Erdoğan, kanunların doğruluğu kadar kanun uygulayıcıların niteliğinin de adaletin tecellisinde hayati öneme sahip olduğunu vurguladı.
Bu anlayışla yargı teşkilatının insan gücü kalitesini ve donanımını artırmak için bilindiği üzere hakim ve savcı yardımcılığı sistemini getirdiklerini hatırlatan Erdoğan, şu ifadeleri kullandı:
“Yargının tüm kademelerinde toplamda 3 yıl süreyle yardımcı sıfatıyla görev yapacak hakim ve savcılarımız böylece sisteme bütünüyle hakim olacaktır. Bir anlamda ahilik geleneğimizin temelini oluşturan usta-çırak sistemini yargıya da taşıyoruz. Bu yeni sistemi çok yakında fiilen başlatıyoruz. İnşallah, önümüzdeki dönemde devletin başı ve yürütmenin temsilcisi olan Cumhurbaşkanı ile milli iradenin temsilcisi Meclisimizle ve millet adına karar veren yargımızla ülkemizi her alanda daha ileriye götürmeyi sürdüreceğiz. Danıştayımızın da bu çerçevede üstlendiği hayati fonksiyonla Türkiye’nin demokratikleşmesine, büyümesine, gelişmesine katkıda bulunmaya devam edeceğine inanıyorum.”

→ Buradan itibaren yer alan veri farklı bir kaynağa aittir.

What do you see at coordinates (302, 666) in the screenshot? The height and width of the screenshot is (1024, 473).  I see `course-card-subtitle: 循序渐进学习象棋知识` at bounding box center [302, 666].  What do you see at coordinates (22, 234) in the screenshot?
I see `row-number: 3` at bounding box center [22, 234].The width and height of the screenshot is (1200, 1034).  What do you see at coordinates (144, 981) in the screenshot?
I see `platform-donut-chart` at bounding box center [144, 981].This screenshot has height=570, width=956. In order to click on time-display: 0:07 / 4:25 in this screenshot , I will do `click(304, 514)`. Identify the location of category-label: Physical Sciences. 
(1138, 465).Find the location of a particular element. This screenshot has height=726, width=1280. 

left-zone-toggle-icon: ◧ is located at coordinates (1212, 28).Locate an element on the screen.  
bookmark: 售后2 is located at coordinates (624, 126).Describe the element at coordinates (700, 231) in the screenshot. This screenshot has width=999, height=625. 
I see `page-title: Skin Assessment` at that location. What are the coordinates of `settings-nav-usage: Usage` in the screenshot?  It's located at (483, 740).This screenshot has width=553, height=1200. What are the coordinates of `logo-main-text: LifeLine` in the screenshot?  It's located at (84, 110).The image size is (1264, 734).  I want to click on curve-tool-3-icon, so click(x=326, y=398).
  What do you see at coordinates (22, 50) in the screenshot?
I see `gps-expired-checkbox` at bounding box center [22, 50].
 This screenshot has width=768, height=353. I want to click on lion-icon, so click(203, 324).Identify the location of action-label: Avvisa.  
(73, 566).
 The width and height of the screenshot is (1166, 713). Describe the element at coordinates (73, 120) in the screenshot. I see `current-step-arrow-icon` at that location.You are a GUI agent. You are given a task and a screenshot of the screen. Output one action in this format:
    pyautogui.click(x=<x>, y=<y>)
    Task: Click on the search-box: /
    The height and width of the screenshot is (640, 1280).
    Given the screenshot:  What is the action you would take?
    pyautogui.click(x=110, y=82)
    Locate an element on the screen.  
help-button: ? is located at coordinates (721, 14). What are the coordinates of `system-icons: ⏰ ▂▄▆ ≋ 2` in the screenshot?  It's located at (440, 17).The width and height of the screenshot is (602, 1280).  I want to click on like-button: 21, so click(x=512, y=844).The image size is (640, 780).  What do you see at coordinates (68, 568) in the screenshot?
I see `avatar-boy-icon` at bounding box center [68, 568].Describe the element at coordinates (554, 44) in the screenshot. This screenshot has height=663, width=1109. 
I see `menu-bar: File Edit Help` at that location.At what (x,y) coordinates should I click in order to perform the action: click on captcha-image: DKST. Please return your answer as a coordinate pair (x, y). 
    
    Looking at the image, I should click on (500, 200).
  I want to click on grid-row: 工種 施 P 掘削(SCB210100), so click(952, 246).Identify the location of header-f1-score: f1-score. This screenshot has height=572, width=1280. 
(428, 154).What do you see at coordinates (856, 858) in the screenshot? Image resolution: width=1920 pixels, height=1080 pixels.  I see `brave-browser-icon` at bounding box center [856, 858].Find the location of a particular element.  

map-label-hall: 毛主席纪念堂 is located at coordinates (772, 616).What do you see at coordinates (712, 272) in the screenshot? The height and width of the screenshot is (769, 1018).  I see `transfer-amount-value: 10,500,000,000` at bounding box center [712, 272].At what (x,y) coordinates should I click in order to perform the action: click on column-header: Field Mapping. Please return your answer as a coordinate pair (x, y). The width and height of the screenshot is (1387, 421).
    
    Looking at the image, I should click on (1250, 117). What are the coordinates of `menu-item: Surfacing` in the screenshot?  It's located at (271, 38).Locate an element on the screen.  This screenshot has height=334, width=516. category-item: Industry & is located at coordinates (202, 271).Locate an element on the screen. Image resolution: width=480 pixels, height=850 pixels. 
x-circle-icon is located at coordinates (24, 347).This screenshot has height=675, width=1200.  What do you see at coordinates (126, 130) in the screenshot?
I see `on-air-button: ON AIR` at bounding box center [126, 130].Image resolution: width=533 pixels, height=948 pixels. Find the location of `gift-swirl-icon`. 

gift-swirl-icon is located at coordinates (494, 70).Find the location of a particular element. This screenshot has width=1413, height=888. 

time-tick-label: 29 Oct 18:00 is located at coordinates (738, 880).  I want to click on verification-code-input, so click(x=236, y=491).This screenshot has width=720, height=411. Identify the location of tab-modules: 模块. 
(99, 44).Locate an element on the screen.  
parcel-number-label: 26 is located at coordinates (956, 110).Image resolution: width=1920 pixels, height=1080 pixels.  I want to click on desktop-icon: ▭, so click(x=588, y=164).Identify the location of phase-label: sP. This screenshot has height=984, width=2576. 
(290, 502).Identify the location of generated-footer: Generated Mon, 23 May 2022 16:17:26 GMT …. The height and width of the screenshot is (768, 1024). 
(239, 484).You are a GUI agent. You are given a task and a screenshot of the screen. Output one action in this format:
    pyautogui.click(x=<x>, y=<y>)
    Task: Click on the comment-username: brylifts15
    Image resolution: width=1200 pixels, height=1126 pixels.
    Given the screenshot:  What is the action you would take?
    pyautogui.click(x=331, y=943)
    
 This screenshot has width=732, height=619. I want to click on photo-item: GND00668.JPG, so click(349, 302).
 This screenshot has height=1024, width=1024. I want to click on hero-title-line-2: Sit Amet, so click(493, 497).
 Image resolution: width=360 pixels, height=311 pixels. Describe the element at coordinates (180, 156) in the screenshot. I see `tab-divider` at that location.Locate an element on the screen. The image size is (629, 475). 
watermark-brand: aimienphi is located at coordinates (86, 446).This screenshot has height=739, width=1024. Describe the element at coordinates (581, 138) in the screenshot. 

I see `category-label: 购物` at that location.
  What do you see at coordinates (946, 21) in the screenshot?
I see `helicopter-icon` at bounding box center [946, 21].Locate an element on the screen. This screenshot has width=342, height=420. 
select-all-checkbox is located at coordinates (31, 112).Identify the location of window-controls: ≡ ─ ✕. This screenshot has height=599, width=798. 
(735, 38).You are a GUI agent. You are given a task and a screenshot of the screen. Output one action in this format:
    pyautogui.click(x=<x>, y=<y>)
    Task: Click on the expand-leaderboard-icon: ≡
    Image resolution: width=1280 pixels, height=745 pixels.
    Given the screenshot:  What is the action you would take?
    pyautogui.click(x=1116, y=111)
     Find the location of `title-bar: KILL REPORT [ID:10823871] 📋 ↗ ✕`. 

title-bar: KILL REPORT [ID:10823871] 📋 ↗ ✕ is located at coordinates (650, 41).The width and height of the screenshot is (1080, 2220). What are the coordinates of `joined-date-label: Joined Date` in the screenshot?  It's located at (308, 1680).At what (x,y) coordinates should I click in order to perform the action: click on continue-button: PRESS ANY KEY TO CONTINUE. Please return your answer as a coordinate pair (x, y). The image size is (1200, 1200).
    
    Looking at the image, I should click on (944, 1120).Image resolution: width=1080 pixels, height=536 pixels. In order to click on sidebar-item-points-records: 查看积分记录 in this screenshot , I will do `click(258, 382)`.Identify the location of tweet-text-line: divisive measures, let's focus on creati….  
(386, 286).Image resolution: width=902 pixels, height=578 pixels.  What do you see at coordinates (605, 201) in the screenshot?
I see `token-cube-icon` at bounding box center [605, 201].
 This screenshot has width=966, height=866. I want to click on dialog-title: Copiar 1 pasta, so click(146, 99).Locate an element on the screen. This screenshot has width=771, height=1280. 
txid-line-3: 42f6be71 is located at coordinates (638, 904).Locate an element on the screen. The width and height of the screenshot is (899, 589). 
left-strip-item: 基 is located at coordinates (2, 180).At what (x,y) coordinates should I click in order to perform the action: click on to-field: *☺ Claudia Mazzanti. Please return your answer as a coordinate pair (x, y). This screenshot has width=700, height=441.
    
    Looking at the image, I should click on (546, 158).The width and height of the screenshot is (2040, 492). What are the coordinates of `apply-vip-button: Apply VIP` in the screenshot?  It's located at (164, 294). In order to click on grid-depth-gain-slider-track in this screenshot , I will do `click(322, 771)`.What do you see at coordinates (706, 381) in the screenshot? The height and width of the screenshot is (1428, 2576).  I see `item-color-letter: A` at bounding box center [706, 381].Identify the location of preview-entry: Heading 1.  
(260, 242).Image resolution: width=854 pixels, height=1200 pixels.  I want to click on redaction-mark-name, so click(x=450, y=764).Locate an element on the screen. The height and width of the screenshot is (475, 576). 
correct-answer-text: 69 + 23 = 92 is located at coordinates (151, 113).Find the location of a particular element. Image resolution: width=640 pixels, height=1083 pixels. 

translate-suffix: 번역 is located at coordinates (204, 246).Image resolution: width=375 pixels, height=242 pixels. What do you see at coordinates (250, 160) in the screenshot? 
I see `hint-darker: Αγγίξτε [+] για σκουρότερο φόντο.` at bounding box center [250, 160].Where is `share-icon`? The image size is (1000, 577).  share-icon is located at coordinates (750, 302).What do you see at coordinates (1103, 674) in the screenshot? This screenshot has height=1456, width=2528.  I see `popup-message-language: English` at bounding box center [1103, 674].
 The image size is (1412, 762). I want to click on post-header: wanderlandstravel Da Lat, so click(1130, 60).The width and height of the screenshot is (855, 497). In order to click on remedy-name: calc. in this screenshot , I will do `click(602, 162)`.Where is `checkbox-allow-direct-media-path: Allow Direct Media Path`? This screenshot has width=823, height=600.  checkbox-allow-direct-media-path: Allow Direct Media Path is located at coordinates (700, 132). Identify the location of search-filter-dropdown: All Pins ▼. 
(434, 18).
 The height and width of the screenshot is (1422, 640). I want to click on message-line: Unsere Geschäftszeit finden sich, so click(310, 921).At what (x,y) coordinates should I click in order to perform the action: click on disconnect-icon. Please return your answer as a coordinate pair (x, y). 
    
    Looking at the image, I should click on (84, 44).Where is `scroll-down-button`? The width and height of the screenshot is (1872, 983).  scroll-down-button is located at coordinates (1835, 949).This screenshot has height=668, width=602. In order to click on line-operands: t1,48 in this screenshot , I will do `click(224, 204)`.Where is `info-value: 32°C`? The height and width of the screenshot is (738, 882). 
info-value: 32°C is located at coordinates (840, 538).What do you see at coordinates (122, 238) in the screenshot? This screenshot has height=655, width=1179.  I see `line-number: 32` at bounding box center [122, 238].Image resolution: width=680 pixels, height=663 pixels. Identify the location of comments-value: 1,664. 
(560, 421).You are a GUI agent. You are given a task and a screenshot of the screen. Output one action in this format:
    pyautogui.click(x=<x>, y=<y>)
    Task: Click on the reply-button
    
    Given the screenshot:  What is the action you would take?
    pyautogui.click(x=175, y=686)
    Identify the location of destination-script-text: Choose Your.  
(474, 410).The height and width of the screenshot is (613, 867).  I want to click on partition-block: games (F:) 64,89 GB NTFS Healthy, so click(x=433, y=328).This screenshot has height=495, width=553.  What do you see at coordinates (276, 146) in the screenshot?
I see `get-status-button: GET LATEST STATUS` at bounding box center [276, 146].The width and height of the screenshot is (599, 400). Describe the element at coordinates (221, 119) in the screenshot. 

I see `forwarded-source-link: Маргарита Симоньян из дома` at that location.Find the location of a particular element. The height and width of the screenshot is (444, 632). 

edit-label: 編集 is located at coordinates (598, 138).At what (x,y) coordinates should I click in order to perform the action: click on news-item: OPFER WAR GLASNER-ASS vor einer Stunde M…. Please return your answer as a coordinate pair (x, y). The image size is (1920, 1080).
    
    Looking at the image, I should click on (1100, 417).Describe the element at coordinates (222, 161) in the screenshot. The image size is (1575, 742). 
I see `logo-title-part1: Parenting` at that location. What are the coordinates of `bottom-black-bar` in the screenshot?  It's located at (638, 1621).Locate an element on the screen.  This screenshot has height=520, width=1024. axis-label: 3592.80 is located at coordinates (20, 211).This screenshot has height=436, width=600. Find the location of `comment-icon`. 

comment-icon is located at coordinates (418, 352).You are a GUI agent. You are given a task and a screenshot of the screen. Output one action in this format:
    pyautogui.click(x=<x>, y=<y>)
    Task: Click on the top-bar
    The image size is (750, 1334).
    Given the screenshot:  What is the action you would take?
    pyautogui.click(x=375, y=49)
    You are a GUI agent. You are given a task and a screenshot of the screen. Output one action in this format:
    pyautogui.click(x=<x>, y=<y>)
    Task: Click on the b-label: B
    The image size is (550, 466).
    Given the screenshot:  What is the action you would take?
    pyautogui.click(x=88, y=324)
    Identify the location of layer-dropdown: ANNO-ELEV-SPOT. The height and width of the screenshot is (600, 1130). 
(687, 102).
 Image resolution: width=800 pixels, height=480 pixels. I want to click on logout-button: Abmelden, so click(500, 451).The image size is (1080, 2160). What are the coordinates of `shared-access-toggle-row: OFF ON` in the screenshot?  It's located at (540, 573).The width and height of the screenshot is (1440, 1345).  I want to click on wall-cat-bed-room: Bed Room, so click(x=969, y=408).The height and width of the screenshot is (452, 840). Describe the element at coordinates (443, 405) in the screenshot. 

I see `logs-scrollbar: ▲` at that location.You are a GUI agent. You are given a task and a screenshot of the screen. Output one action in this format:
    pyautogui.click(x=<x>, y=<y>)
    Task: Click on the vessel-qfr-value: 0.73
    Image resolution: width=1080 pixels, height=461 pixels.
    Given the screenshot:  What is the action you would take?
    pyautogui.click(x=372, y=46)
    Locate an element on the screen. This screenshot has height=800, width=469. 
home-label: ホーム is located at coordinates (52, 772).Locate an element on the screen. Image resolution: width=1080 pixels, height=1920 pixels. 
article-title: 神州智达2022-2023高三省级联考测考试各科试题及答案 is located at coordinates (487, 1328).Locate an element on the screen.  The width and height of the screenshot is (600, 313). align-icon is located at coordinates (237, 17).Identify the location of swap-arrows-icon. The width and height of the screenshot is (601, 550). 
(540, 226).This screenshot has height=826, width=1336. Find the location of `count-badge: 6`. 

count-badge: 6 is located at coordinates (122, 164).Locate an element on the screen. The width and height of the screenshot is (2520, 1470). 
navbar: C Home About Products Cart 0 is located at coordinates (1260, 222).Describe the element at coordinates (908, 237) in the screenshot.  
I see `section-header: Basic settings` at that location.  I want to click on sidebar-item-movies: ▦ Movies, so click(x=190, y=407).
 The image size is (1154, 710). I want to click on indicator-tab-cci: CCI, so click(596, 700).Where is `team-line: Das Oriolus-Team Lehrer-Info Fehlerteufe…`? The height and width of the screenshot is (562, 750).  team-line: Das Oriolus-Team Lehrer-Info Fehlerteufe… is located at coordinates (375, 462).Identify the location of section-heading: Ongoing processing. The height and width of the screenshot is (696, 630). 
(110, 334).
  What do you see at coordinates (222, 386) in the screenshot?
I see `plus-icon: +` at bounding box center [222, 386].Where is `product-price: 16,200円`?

Erdoğan, İdari Yargı Günü ve Danıştay’ın 154. kuruluş yıl dönümünü tebrik ederek, katılımcılara sevgi ve saygılarını sundu.
Danıştay Başkanı Zeki Yiğit’in açılış konuşmasını yaptığı törende, TBMM Başkanı Mustafa Şentop, Anayasa Mahkemesi Başkanı Zühtü Arslan, Yargıtay Başkanı Mehmet Akarca, Adalet Bakanı Bekir Bozdağ, İçişleri Bakanı Süleyman Soylu, Milli Savunma Bakanı Hulusi Akar, AK Parti Genel Başkanvekili Binali Yıldırım, Sayıştay Başkanı Metin Yener, milletvekilleri ve çok sayıda davetli yer aldı.